In the case of Gidanka, which has facilities across four neighborhoods, Abiola said, “We secured N1.07 billion in seed funding, and have been able to lease out properties in four neighborhoods, to provide 86 unique spaces across the Abuja cityscape in the last seven months,”
“We have hosted travelers from over 12 countries, and have paid 65% of the loan. Interestingly, in the face of the COVID-19 pandemic, our spaces have seen steady patronage, because of the excellent service reputation earned within the short period. Initially, there was a one-week dip in occupancy rate because of the pandemic, but as the chaos ebbed, the demand normalized, as people sought living spaces that felt like home,”
“There has been steady uptake, and about 30% to 70% month-on-month growth since January 2020, when an additional 28 space units were added. The revenue is steady, ticking up and good,”
“Revenues are made from nightly, weekly, and monthly room rates. We will be cash flow positive before the 4th quarter of 2020, even in the face of COVID-19. Out of the debt raised, 65% has been offset within seven months, which is five months ahead of the moratorium.”
The rise of short-stay apartments and boutique hotels also points to their profitable business models and financial viability. An operator in a hotel located on Victoria Island informed Nairametrics that apart from the initial one-month lockdown in April, occupancy rates have picked up to pre-pandemic levels.
“Most of our rooms are fully booked sometimes for days,” he explained, preferring to be simply called Femi.
In another hotel in Lekki, the owner told Nairametrics that his major challenge was not having enough rooms. “I wish I could purchase the adjacent building and expand my operations. I lose money I would have easily earned because I have to refer my customers to other hotels,” he remarked.

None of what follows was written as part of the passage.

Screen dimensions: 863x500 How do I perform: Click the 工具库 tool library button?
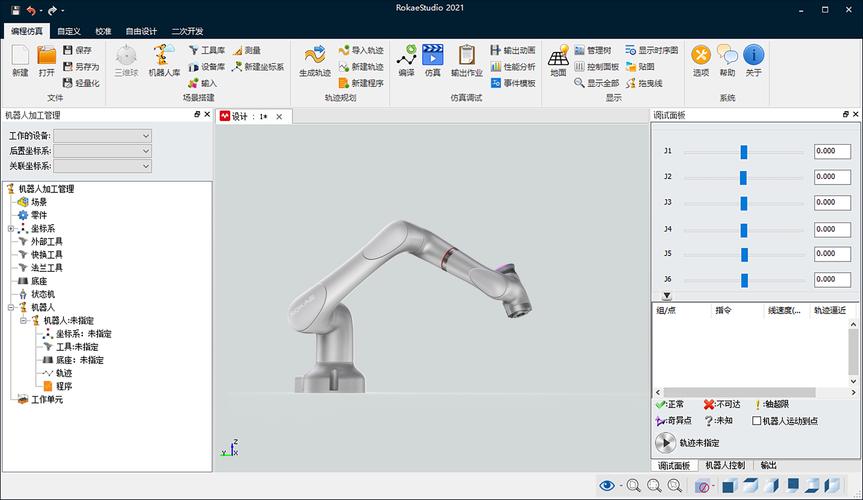coord(206,50)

Sometimes, customers book a day or two ahead just to be assured of a room whenever they need one. Asked who their typical customers are, he maintained that they were mostly young single men with laptops, “I don’t know if they are Yahoo guys, but most of them seem decent and could pass for tech geeks. We also have a lot of married men as customers, even though they hardly sleepover.”
In contrast to the smaller boutique hotels, bigger hotels have all shut down and despite opening recently, still operate skeletally, as Nigerians gradually ease back to work. Most of the hotels are also suffering from a lack of banqueting and physical meetings, which are two major drivers of room occupancy rates.

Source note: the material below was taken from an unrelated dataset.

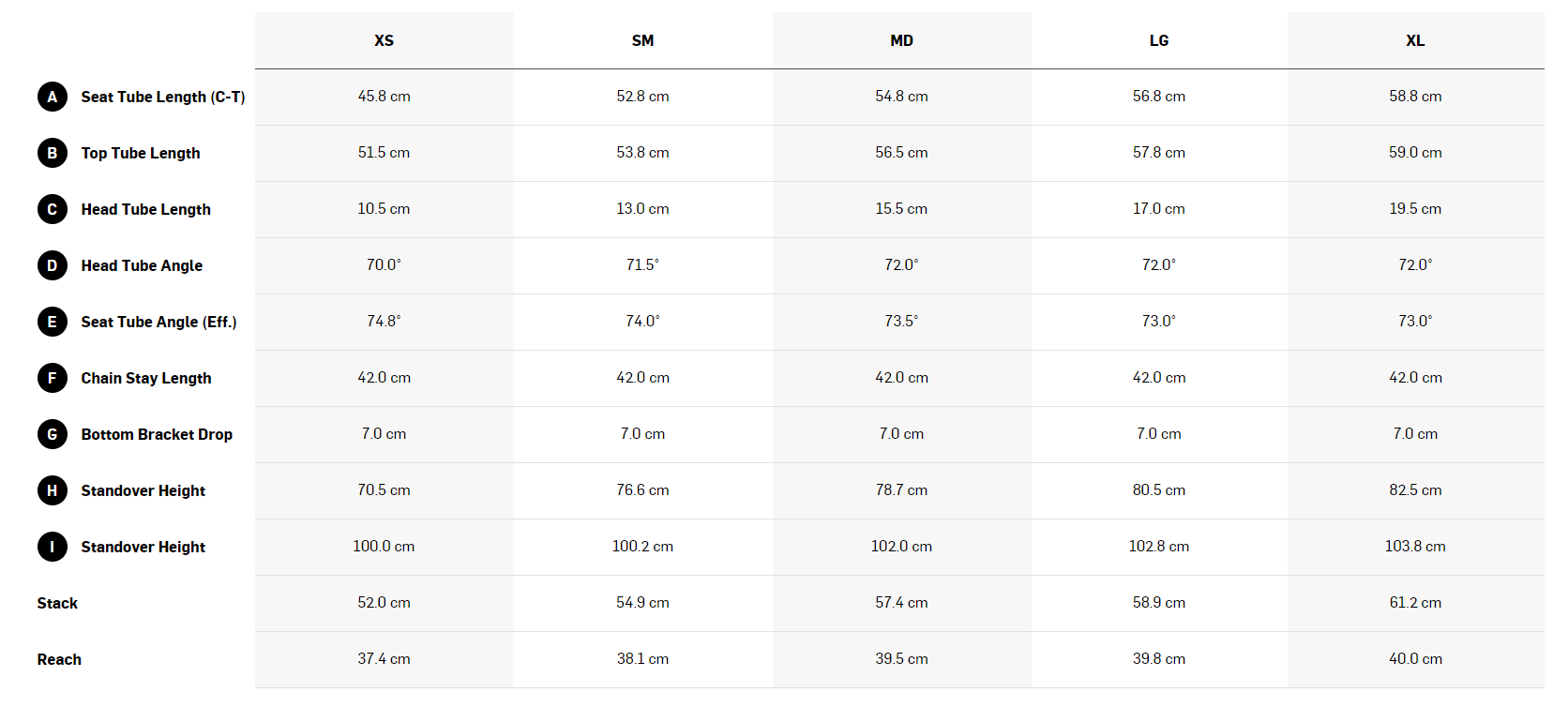
Task: Click the circled E icon for Seat Tube Angle
Action: [x=53, y=322]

Like other real estates, short-let apartments also have their challenges, ranging from reputation management to irregular power supply.
“When one offers such high quality, efficient, and high standard services that we are offer in an environment where consumers have lost confidence, restoring such can be an uphill task. Therefore, we sometimes have prospective guests, who want to carry out an inspection, just to be sure that the pictures and the amenities on the website are not too good to be true,” Abiola stated.
On the issue of irregular power supply, he said, “People want to be sure they will have continuous power supply at all of our spaces. Most times, we must deliver comfort through alternative power sources.”
In all, there appears to be no barrier to the growth of short-term home rentals. The regulation is still business-friendly because it remains a developing and widely untapped industry.